## [EXERCISE BRIEF]
Repeat the records exactly. Leave out the pictures.
---------- LISTED RECORDS
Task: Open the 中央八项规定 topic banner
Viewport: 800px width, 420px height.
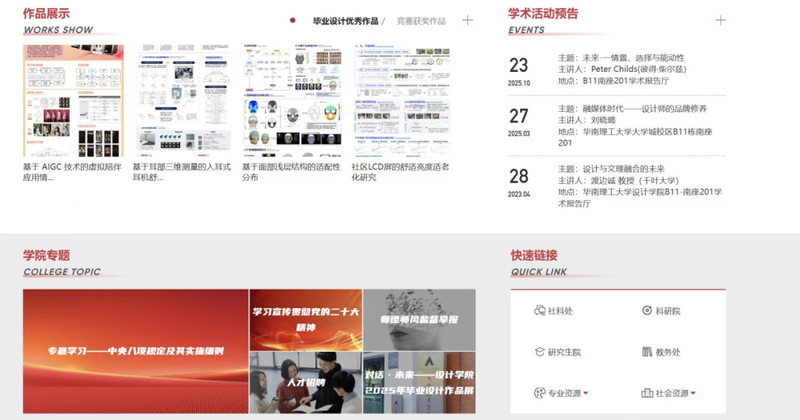Action: (136, 351)
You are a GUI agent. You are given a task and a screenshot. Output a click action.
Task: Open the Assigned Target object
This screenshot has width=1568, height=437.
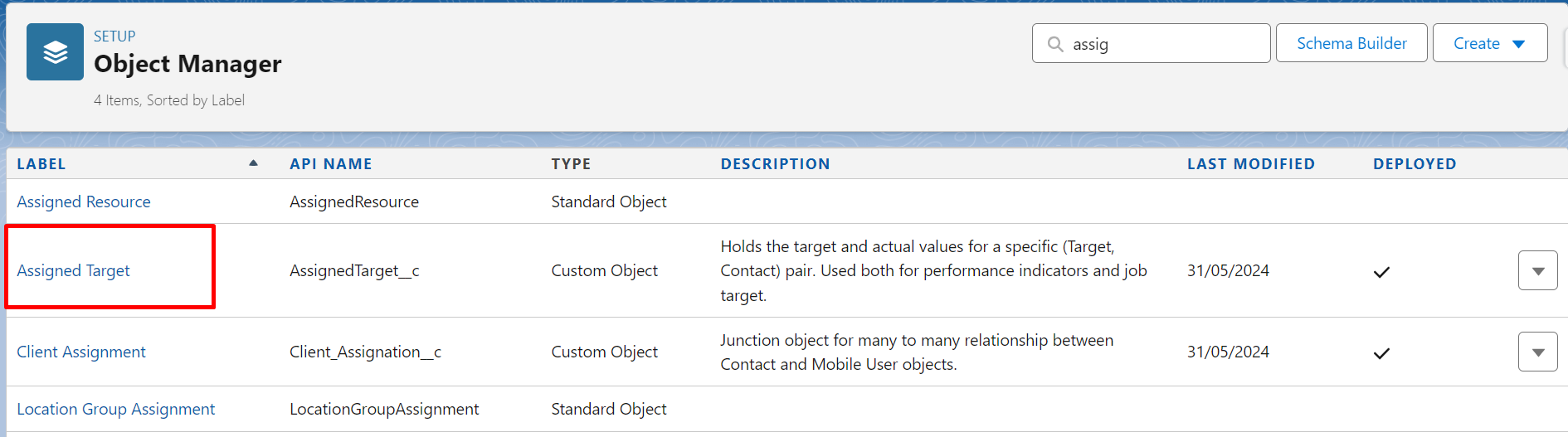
--------------------
## [FINISHED EXERCISE]
Task: Open the 中央八项规定 topic banner
Viewport: 800px width, 420px height.
Action: (136, 351)
You are a GUI agent. You are given a task and a screenshot. Output a click action.
Task: Open the Assigned Target object
This screenshot has width=1568, height=437.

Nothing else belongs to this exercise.